**Dataset:**
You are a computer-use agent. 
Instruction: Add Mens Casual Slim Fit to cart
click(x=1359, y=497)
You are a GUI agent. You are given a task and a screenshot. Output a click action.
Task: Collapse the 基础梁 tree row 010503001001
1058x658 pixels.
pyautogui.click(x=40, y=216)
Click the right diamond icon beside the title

**Aim of the exercise:** The complete listing is to be repeated exactly.

**Solution for this problem:**
You are a computer-use agent. 
Instruction: Add Mens Casual Slim Fit to cart
click(x=1359, y=497)
You are a GUI agent. You are given a task and a screenshot. Output a click action.
Task: Collapse the 基础梁 tree row 010503001001
1058x658 pixels.
pyautogui.click(x=40, y=216)
Click the right diamond icon beside the title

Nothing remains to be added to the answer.